Calculating Orbit Distance from Equator w/ Particle in Bowl

[Päällikkö]

I suppose I could've used the "Fast particle in a bowl" thread, but as this is a different problem, I decided not to.

If you set a particle to move in a frictionless bowl (radius R) at the velocity v, how far is the orbit from the equator?

I got the following equations:
$$tan\alpha = \frac{v^2}{gr}$$
$$r = Rsin\alpha$$
$$d = Rcos\alpha$$
where g is the constant 9,81$$\frac{m}{s^2}$$ and r the radius of the orbit.

I ended up with $$d = \frac{\frac{v^2}{gR}-\sqrt{(\frac{v^2}{gR})^2+4}}{-2}R$$, which seems a little complicated but gives reasonable answers. I haven't yet figured out why it only works with - in front of the square root (I got both plus and minus when I solved the equations). Is my solution correct?

 

[siddharth]

I got
$$d = \frac {-v^2 + \sqrt {v^4 + 4g^2r^2}}{2g}$$
I think that's the same as what you got.
By putting v=0, I get d=R. Which is a reasonable answer.

I got a quadratic in d. That's where the minus sign came from.

 

[Päällikkö]

I got
$$d = \frac {-v^2 + \sqrt {v^4 + 4g^2r^2}}{2g}$$
I think that's the same as what you got.

Yep, it is the same.

By putting v=0, I get d=R. Which is a reasonable answer.

I got a quadratic in d.

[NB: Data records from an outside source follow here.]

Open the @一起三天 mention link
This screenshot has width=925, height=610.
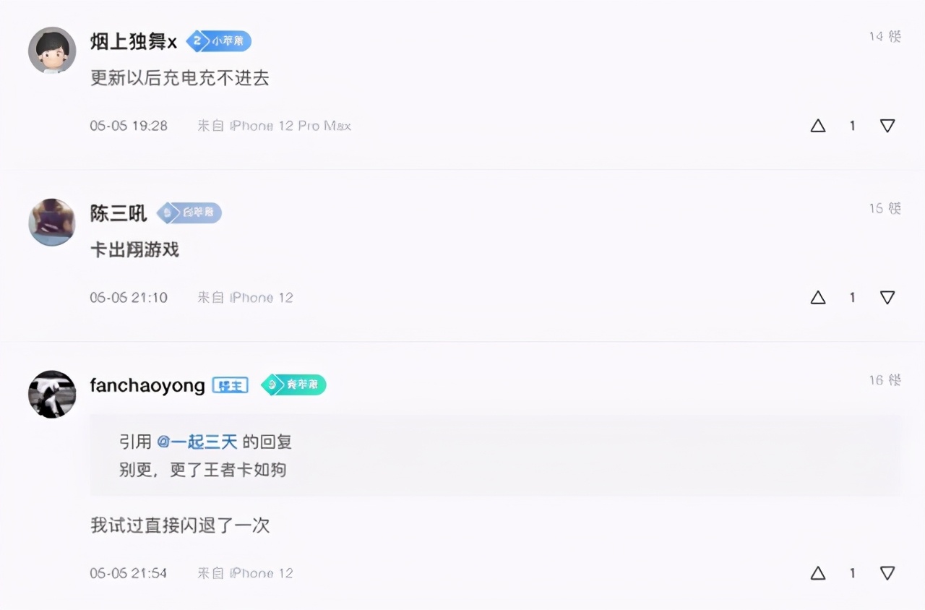tap(197, 442)
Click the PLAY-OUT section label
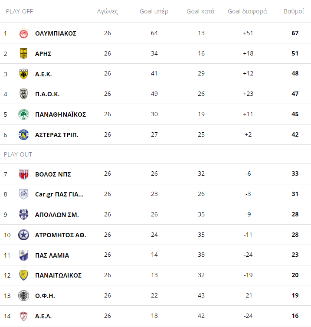 [18, 154]
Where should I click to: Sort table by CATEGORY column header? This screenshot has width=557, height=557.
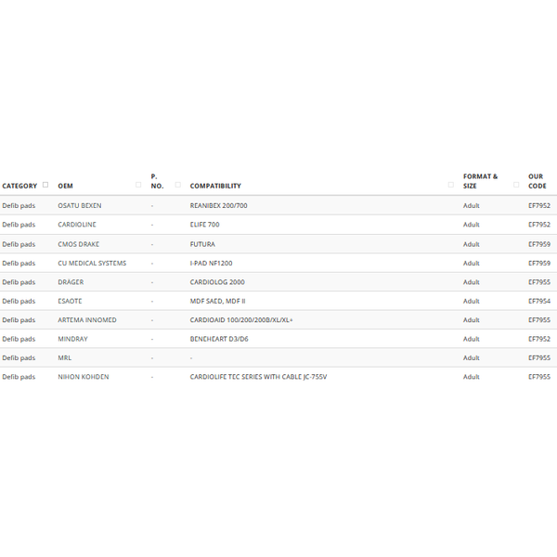coord(19,186)
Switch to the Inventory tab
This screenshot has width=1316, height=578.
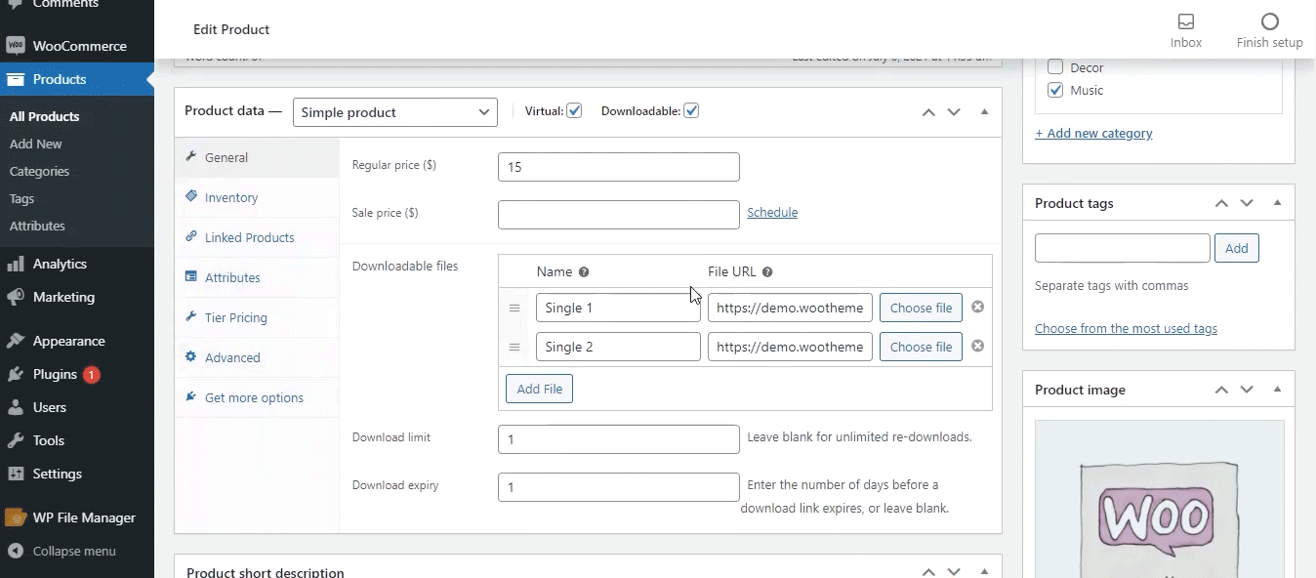[x=231, y=197]
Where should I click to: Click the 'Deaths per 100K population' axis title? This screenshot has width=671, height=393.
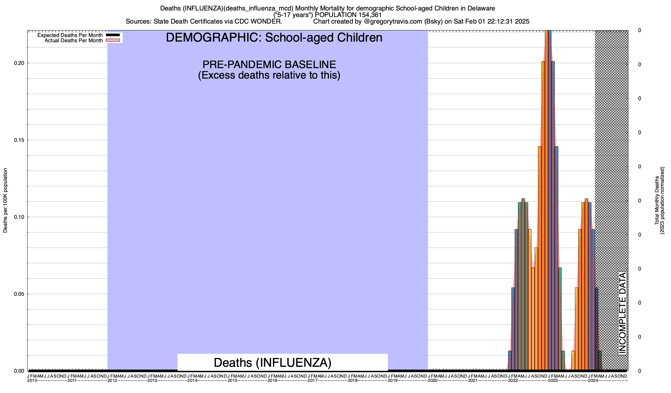[5, 200]
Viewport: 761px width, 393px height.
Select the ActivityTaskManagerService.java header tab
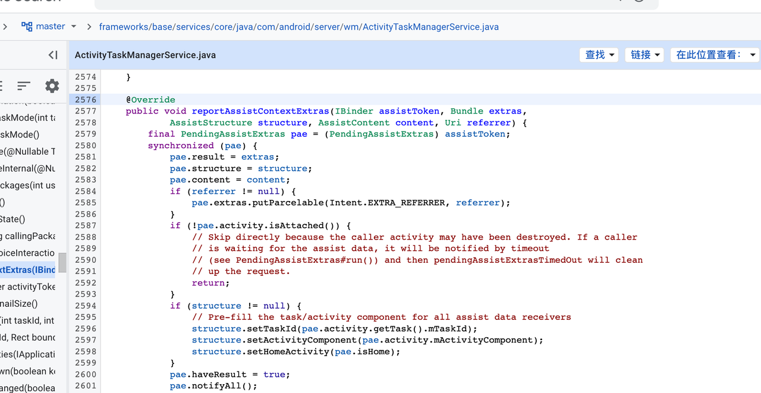click(145, 55)
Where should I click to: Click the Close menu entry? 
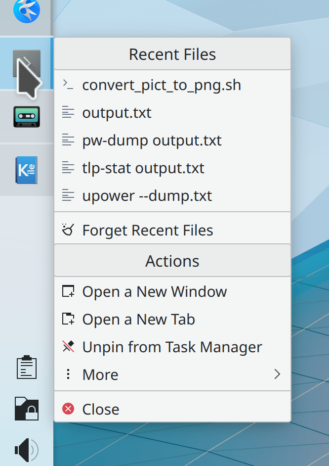pyautogui.click(x=101, y=410)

That's where the minus sign came from.

I got a quadratic too, from which I get two solutions (the plus/minus-sign). I'm uncertain why the other solution is wrong.

 

[siddharth]

I took the value of d to be from the center of the bowl to the projection of the particle on the vertical axis.

This value must be positive.If I take one of the solutions of the quadratic, then the value of d will always be negative.

Because this is not possible (ie, the value of d must always be positive as the particle moves only in the bowl), I rejected the value and took the other value.

 

[Päällikkö]

This value must be positive.If I take one of the solutions of the quadratic, then the value of d will always be negative.

The outcome cannot be predicted before the final solution(s), or can it?

Is taking a derivative the only "proper" way to figure out which solution is correct?

 

[siddharth]

'd' must be positive because the way I measure it, a negative value of 'd' would mean that the particle is above the hemi-spherical bowl (Where there is no bowl!).Thus, in the context of the question, this answer can be neglected.

 

[Päällikkö]

'd' must be positive because the way I measure it, a negative value of 'd' would mean that the particle is above the hemi-spherical bowl (Where there is no bowl!).Thus, in the context of the question, this answer can be neglected.

Yes, I know it. But without a calculator or taking derivative, is there a way to figure out which of the solutions is right?